Task requirements: Gather every line of the records below that contains the word "dimensions", matching case exactly.
:: Data ::
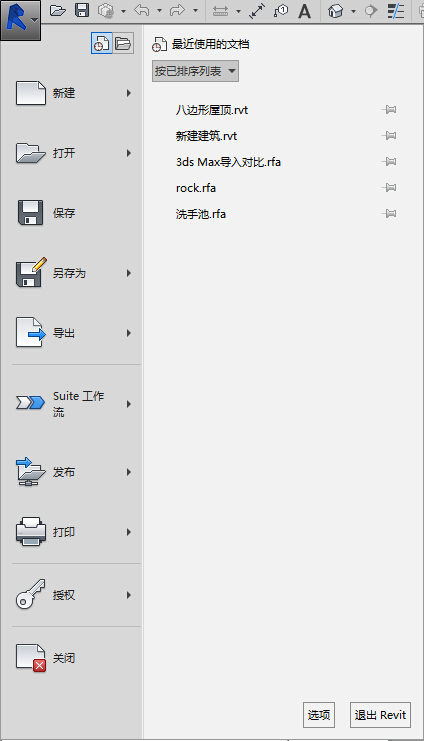This screenshot has width=424, height=741.
Task: Click the Thin Lines icon in toolbar
Action: coord(395,11)

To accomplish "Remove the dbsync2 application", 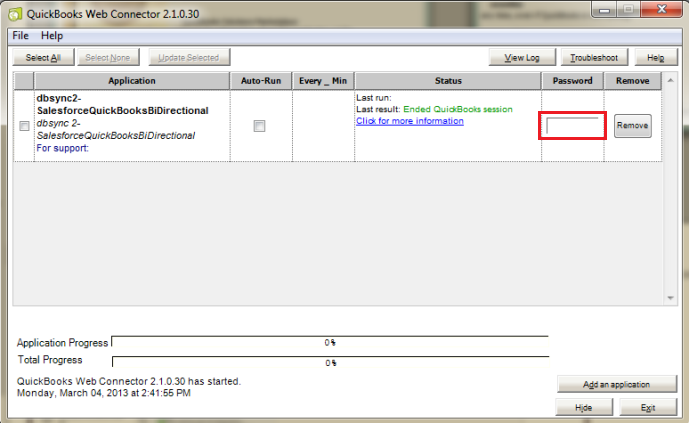I will click(x=632, y=125).
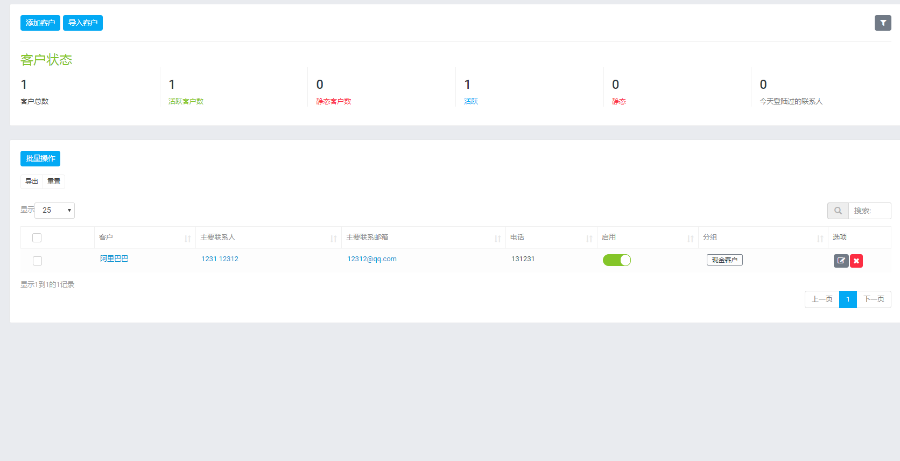Open the 25 rows-per-page dropdown

55,211
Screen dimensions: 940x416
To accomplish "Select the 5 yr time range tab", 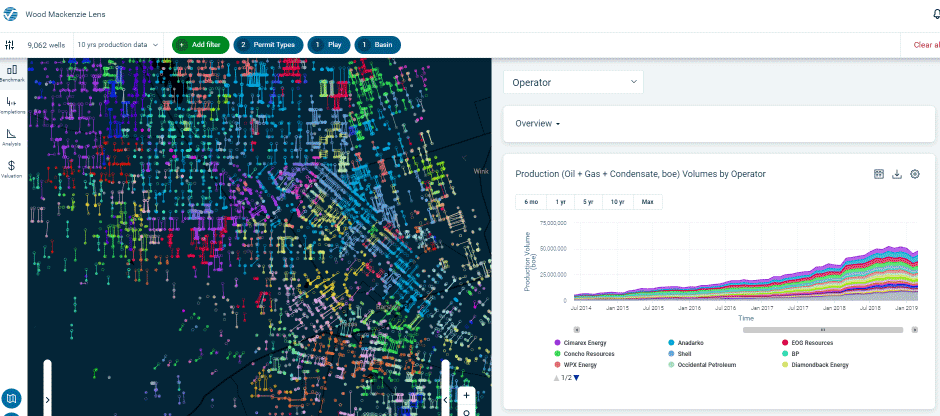I will (589, 202).
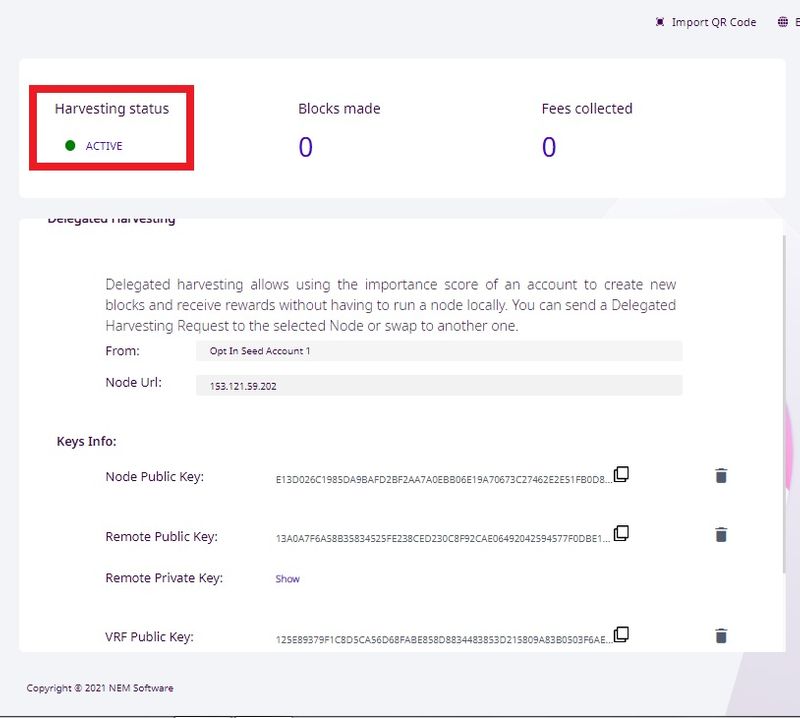
Task: Click the globe language icon
Action: tap(783, 22)
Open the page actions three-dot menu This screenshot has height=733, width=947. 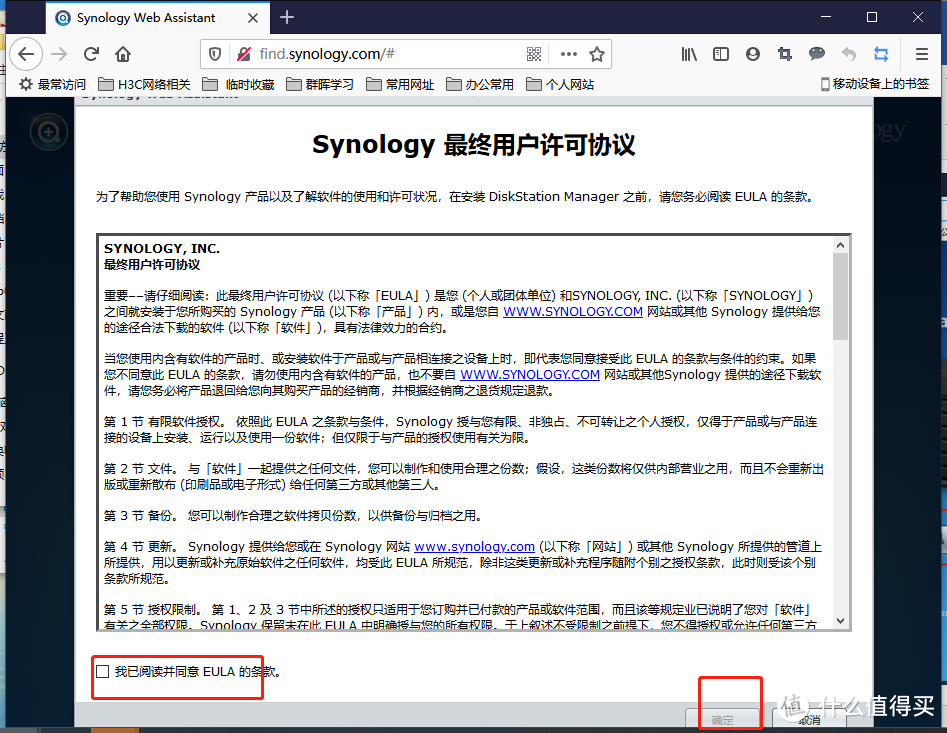(568, 54)
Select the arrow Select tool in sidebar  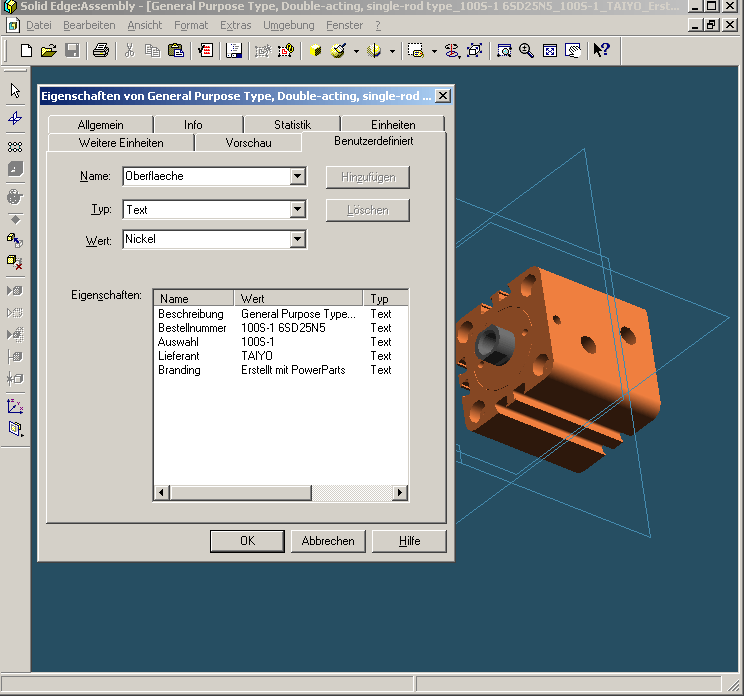pos(15,91)
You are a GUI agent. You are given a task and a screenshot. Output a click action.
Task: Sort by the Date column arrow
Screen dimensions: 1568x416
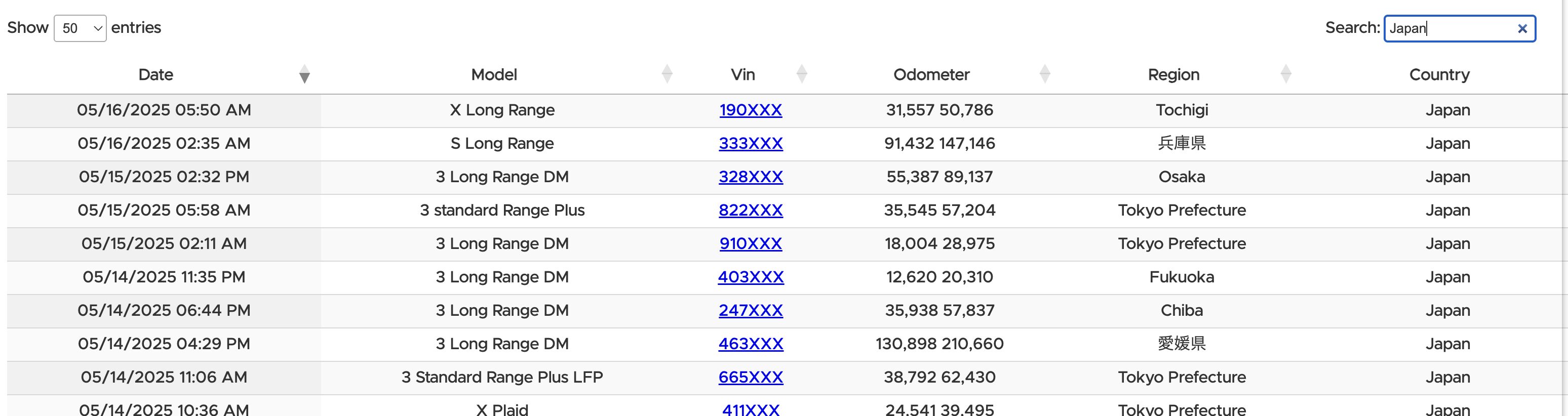tap(304, 75)
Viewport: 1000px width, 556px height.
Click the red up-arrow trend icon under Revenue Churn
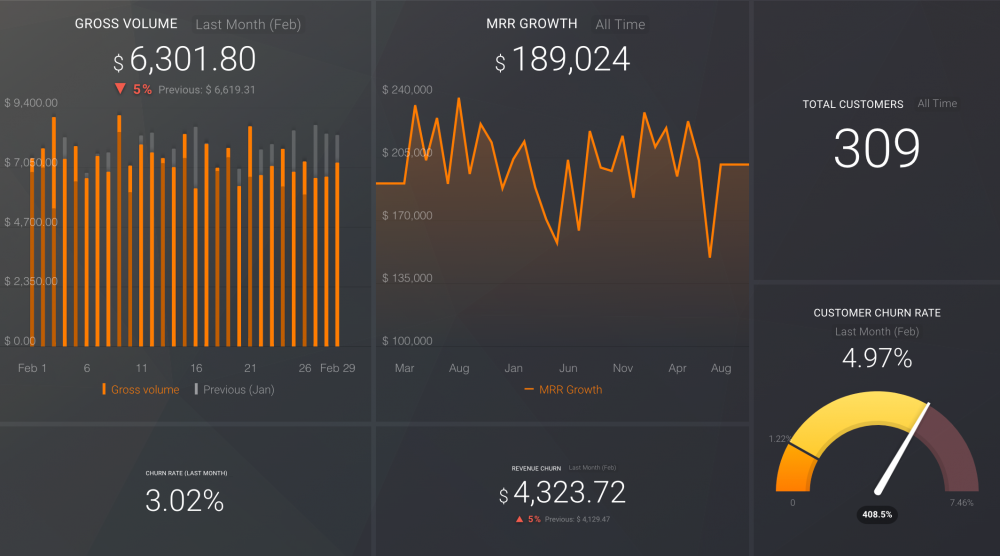pos(519,519)
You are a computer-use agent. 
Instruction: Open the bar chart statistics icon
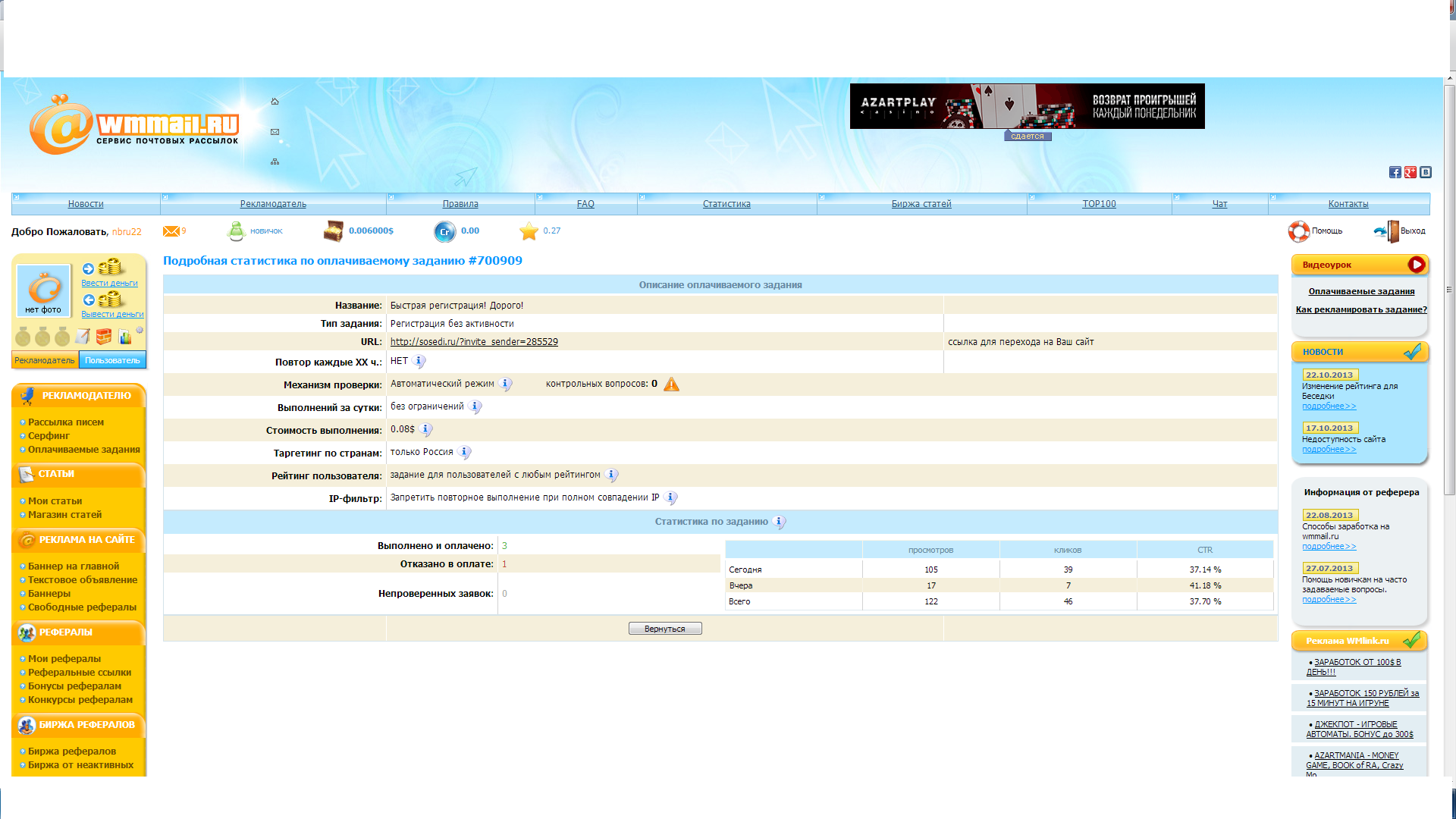click(124, 337)
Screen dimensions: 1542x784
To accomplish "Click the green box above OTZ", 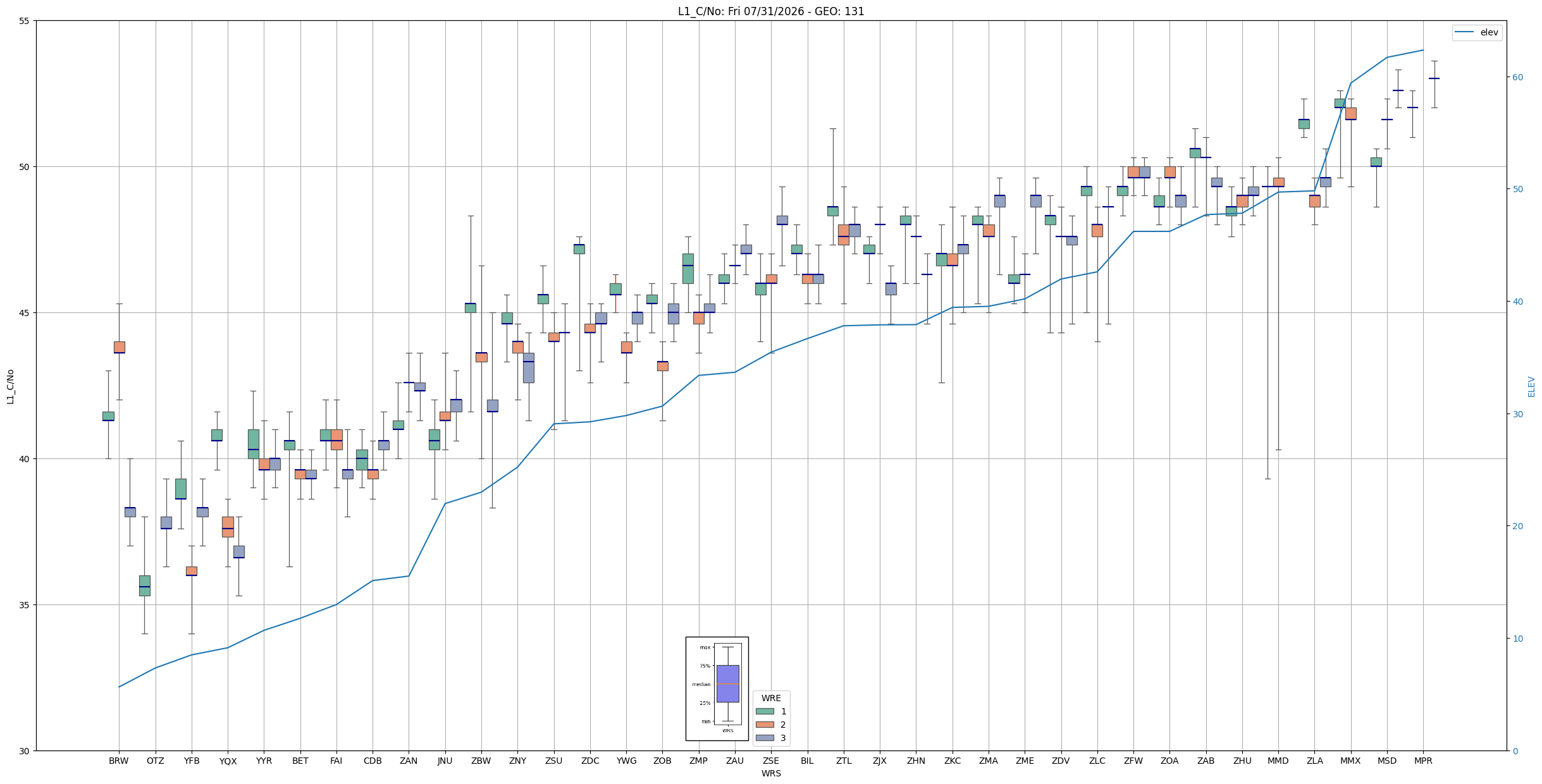I will [x=145, y=585].

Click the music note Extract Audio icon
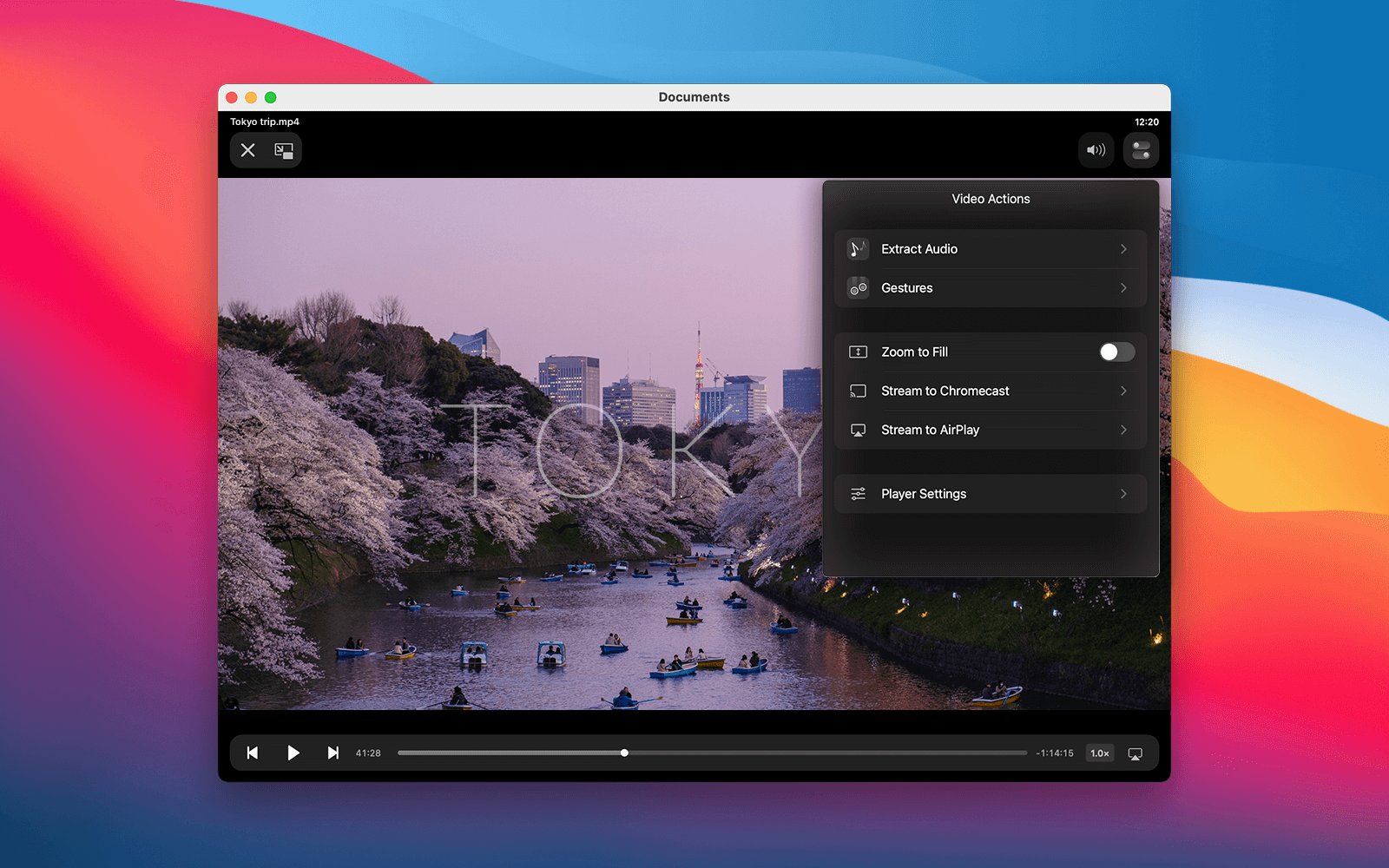coord(858,249)
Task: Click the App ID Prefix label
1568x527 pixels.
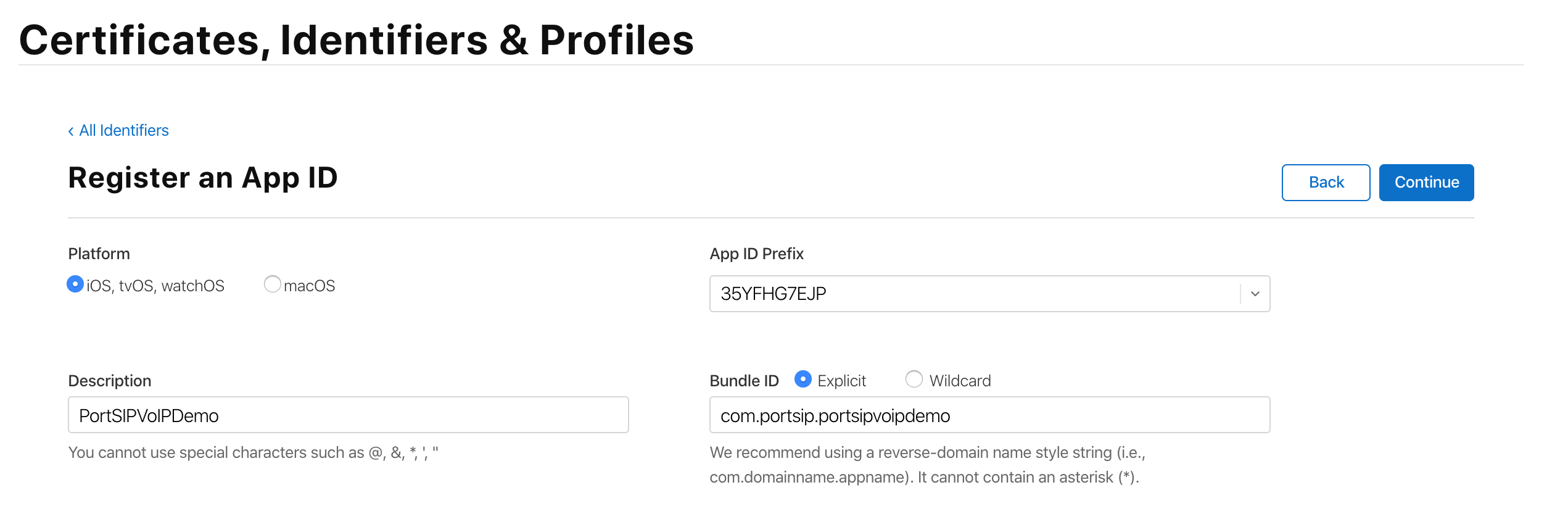Action: pos(756,254)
:::
Output:
Screen dimensions: 940x416
Screen dimensions: 1568x416
Screen dimensions: 1542x784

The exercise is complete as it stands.